| DATA TO EXAMINE |
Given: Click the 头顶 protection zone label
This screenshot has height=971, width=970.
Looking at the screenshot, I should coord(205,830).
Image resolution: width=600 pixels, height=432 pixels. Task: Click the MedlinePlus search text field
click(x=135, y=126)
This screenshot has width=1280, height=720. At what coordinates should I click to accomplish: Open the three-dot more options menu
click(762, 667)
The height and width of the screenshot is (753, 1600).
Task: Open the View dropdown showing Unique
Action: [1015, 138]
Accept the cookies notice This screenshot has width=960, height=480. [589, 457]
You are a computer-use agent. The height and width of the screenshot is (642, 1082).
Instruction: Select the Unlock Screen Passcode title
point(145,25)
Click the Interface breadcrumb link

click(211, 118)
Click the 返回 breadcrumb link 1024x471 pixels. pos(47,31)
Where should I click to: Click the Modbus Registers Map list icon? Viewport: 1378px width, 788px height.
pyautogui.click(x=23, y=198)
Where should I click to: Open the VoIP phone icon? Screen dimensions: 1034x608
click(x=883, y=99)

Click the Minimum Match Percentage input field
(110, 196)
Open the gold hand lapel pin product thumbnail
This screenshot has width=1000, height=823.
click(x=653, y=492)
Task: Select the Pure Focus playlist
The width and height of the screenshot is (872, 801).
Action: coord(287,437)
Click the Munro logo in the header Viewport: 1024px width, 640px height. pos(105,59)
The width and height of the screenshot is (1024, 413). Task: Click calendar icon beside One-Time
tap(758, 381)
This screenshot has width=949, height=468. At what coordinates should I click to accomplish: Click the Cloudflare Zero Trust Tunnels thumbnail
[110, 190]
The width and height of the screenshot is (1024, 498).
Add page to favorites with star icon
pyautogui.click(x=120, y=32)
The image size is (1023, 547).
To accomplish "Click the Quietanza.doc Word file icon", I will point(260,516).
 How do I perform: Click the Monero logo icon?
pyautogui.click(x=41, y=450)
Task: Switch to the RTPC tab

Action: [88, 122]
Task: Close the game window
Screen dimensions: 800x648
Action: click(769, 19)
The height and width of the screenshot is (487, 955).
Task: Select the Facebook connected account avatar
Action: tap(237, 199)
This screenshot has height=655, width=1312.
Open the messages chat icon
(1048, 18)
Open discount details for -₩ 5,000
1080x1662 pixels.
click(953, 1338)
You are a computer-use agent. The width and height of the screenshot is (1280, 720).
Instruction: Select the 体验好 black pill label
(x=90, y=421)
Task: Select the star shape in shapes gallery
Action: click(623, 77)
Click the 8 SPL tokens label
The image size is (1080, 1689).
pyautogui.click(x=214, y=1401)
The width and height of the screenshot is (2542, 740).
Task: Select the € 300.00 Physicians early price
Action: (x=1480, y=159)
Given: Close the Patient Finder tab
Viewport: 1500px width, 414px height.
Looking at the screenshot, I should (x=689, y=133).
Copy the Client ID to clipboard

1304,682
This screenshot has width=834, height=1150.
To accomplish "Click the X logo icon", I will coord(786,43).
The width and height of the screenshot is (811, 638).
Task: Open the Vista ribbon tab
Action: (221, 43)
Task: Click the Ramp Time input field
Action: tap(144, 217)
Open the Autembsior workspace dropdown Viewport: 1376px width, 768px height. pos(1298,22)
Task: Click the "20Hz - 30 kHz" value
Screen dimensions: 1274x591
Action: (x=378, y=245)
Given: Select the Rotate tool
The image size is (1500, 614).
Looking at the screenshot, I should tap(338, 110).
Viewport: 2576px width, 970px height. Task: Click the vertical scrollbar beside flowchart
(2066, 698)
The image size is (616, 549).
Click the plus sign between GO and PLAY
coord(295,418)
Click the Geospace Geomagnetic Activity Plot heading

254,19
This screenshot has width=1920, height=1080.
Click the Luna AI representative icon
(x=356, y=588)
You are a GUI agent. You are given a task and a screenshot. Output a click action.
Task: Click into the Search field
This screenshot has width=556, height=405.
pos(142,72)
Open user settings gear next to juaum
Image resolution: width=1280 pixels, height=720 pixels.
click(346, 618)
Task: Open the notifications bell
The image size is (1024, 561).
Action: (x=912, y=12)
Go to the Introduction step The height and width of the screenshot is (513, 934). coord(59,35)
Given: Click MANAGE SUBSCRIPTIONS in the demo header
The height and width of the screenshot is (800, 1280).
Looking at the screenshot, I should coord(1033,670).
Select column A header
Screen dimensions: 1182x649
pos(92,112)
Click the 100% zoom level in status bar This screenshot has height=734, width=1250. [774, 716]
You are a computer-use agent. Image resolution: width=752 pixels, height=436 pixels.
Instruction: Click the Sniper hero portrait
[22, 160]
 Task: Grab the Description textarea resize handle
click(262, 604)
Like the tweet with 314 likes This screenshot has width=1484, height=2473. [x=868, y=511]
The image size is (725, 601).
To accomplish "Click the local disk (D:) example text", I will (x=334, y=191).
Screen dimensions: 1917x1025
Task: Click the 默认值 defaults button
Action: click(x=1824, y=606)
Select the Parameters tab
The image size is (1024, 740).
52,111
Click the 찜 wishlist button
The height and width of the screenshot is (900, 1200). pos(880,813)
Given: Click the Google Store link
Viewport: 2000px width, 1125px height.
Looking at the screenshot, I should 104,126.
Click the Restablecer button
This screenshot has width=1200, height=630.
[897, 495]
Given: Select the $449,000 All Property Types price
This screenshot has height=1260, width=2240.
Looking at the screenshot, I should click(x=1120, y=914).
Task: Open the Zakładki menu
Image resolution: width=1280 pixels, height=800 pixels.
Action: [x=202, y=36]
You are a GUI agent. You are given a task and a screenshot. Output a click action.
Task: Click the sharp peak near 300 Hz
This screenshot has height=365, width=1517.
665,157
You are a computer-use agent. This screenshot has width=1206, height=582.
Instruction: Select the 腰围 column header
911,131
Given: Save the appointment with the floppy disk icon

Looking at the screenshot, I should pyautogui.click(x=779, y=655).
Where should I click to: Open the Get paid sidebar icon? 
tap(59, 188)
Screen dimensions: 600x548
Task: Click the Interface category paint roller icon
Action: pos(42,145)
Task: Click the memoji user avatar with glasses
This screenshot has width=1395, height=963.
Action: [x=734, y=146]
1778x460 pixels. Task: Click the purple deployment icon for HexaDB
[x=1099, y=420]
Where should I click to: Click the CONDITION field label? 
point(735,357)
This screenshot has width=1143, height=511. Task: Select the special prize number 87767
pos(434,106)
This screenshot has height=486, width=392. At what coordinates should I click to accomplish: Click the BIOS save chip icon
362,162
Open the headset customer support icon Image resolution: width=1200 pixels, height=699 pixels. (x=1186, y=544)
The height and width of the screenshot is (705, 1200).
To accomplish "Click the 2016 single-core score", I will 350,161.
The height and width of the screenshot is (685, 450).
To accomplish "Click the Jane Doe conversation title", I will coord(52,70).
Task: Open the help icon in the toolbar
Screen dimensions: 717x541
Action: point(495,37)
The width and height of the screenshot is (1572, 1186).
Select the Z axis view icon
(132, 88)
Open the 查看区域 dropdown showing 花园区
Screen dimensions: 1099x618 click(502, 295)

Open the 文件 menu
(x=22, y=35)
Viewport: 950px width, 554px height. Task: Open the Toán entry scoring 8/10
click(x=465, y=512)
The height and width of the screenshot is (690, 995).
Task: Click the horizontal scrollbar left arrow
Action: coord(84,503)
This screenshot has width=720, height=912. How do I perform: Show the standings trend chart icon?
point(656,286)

| EXERCISE |
Transcribe every line above, character for character.

| ANSWER BOX |
Given: Click the 头顶 protection zone label
This screenshot has height=971, width=970.
Looking at the screenshot, I should coord(205,830).
Image resolution: width=600 pixels, height=432 pixels. Task: Click the MedlinePlus search text field
click(x=135, y=126)
This screenshot has width=1280, height=720. At what coordinates should I click to accomplish: Open the three-dot more options menu
click(762, 667)
The height and width of the screenshot is (753, 1600).
Task: Open the View dropdown showing Unique
Action: [1015, 138]
Accept the cookies notice This screenshot has width=960, height=480. [589, 457]
You are a computer-use agent. The height and width of the screenshot is (642, 1082).
Instruction: Select the Unlock Screen Passcode title
point(145,25)
Click the Interface breadcrumb link

click(211, 118)
Click the 返回 breadcrumb link 1024x471 pixels. pos(47,31)
Where should I click to: Click the Modbus Registers Map list icon? Viewport: 1378px width, 788px height.
pyautogui.click(x=23, y=198)
Where should I click to: Open the VoIP phone icon? Screen dimensions: 1034x608
click(x=883, y=99)

Click the Minimum Match Percentage input field
(110, 196)
Open the gold hand lapel pin product thumbnail
This screenshot has width=1000, height=823.
click(x=653, y=492)
Task: Select the Pure Focus playlist
The width and height of the screenshot is (872, 801).
Action: coord(287,437)
Click the Munro logo in the header Viewport: 1024px width, 640px height. pos(105,59)
The width and height of the screenshot is (1024, 413). Task: Click calendar icon beside One-Time
tap(758, 381)
This screenshot has width=949, height=468. At what coordinates should I click to accomplish: Click the Cloudflare Zero Trust Tunnels thumbnail
[110, 190]
The width and height of the screenshot is (1024, 498).
Add page to favorites with star icon
pyautogui.click(x=120, y=32)
The image size is (1023, 547).
To accomplish "Click the Quietanza.doc Word file icon", I will point(260,516).
 How do I perform: Click the Monero logo icon?
pyautogui.click(x=41, y=450)
Task: Switch to the RTPC tab

Action: [88, 122]
Task: Close the game window
Screen dimensions: 800x648
Action: click(769, 19)
The height and width of the screenshot is (487, 955).
Task: Select the Facebook connected account avatar
Action: tap(237, 199)
This screenshot has height=655, width=1312.
Open the messages chat icon
(1048, 18)
Open discount details for -₩ 5,000
1080x1662 pixels.
click(953, 1338)
You are a computer-use agent. The width and height of the screenshot is (1280, 720).
Instruction: Select the 体验好 black pill label
(x=90, y=421)
Task: Select the star shape in shapes gallery
Action: click(623, 77)
Click the 8 SPL tokens label
The image size is (1080, 1689).
pyautogui.click(x=214, y=1401)
The width and height of the screenshot is (2542, 740).
Task: Select the € 300.00 Physicians early price
Action: (x=1480, y=159)
Given: Close the Patient Finder tab
Viewport: 1500px width, 414px height.
Looking at the screenshot, I should (x=689, y=133).
Copy the Client ID to clipboard

1304,682
This screenshot has width=834, height=1150.
To accomplish "Click the X logo icon", I will coord(786,43).
The width and height of the screenshot is (811, 638).
Task: Open the Vista ribbon tab
Action: (221, 43)
Task: Click the Ramp Time input field
Action: tap(144, 217)
Open the Autembsior workspace dropdown Viewport: 1376px width, 768px height. pos(1298,22)
Task: Click the "20Hz - 30 kHz" value
Screen dimensions: 1274x591
Action: (x=378, y=245)
Given: Select the Rotate tool
The image size is (1500, 614).
Looking at the screenshot, I should tap(338, 110).
Viewport: 2576px width, 970px height. Task: Click the vertical scrollbar beside flowchart
(2066, 698)
The image size is (616, 549).
Click the plus sign between GO and PLAY
coord(295,418)
Click the Geospace Geomagnetic Activity Plot heading

254,19
This screenshot has width=1920, height=1080.
Click the Luna AI representative icon
(x=356, y=588)
You are a GUI agent. You are given a task and a screenshot. Output a click action.
Task: Click into the Search field
This screenshot has width=556, height=405.
pos(142,72)
Open user settings gear next to juaum
Image resolution: width=1280 pixels, height=720 pixels.
click(346, 618)
Task: Open the notifications bell
The image size is (1024, 561).
Action: (x=912, y=12)
Go to the Introduction step The height and width of the screenshot is (513, 934). coord(59,35)
Given: Click MANAGE SUBSCRIPTIONS in the demo header
The height and width of the screenshot is (800, 1280).
Looking at the screenshot, I should coord(1033,670).
Select column A header
Screen dimensions: 1182x649
pos(92,112)
Click the 100% zoom level in status bar This screenshot has height=734, width=1250. [774, 716]
You are a computer-use agent. Image resolution: width=752 pixels, height=436 pixels.
Instruction: Click the Sniper hero portrait
[22, 160]
 Task: Grab the Description textarea resize handle
click(262, 604)
Like the tweet with 314 likes This screenshot has width=1484, height=2473. [x=868, y=511]
The image size is (725, 601).
To accomplish "Click the local disk (D:) example text", I will (x=334, y=191).
Screen dimensions: 1917x1025
Task: Click the 默认值 defaults button
Action: click(x=1824, y=606)
Select the Parameters tab
The image size is (1024, 740).
52,111
Click the 찜 wishlist button
The height and width of the screenshot is (900, 1200). pos(880,813)
Given: Click the Google Store link
Viewport: 2000px width, 1125px height.
Looking at the screenshot, I should 104,126.
Click the Restablecer button
This screenshot has width=1200, height=630.
[897, 495]
Given: Select the $449,000 All Property Types price
This screenshot has height=1260, width=2240.
Looking at the screenshot, I should click(x=1120, y=914).
Task: Open the Zakładki menu
Image resolution: width=1280 pixels, height=800 pixels.
Action: [x=202, y=36]
You are a GUI agent. You are given a task and a screenshot. Output a click action.
Task: Click the sharp peak near 300 Hz
This screenshot has height=365, width=1517.
665,157
You are a computer-use agent. This screenshot has width=1206, height=582.
Instruction: Select the 腰围 column header
911,131
Given: Save the appointment with the floppy disk icon

Looking at the screenshot, I should pyautogui.click(x=779, y=655).
Where should I click to: Open the Get paid sidebar icon? 
tap(59, 188)
Screen dimensions: 600x548
Task: Click the Interface category paint roller icon
Action: pos(42,145)
Task: Click the memoji user avatar with glasses
This screenshot has width=1395, height=963.
Action: [x=734, y=146]
1778x460 pixels. Task: Click the purple deployment icon for HexaDB
[x=1099, y=420]
Where should I click to: Click the CONDITION field label? 
point(735,357)
This screenshot has width=1143, height=511. Task: Select the special prize number 87767
pos(434,106)
This screenshot has height=486, width=392. At what coordinates should I click to accomplish: Click the BIOS save chip icon
362,162
Open the headset customer support icon Image resolution: width=1200 pixels, height=699 pixels. (x=1186, y=544)
The height and width of the screenshot is (705, 1200).
To accomplish "Click the 2016 single-core score", I will 350,161.
The height and width of the screenshot is (685, 450).
To accomplish "Click the Jane Doe conversation title", I will coord(52,70).
Task: Open the help icon in the toolbar
Screen dimensions: 717x541
Action: point(495,37)
The width and height of the screenshot is (1572, 1186).
Select the Z axis view icon
(132, 88)
Open the 查看区域 dropdown showing 花园区
Screen dimensions: 1099x618 click(502, 295)

Open the 文件 menu
(x=22, y=35)
Viewport: 950px width, 554px height. Task: Open the Toán entry scoring 8/10
click(x=465, y=512)
The height and width of the screenshot is (690, 995).
Task: Click the horizontal scrollbar left arrow
Action: coord(84,503)
This screenshot has width=720, height=912. How do I perform: Show the standings trend chart icon?
point(656,286)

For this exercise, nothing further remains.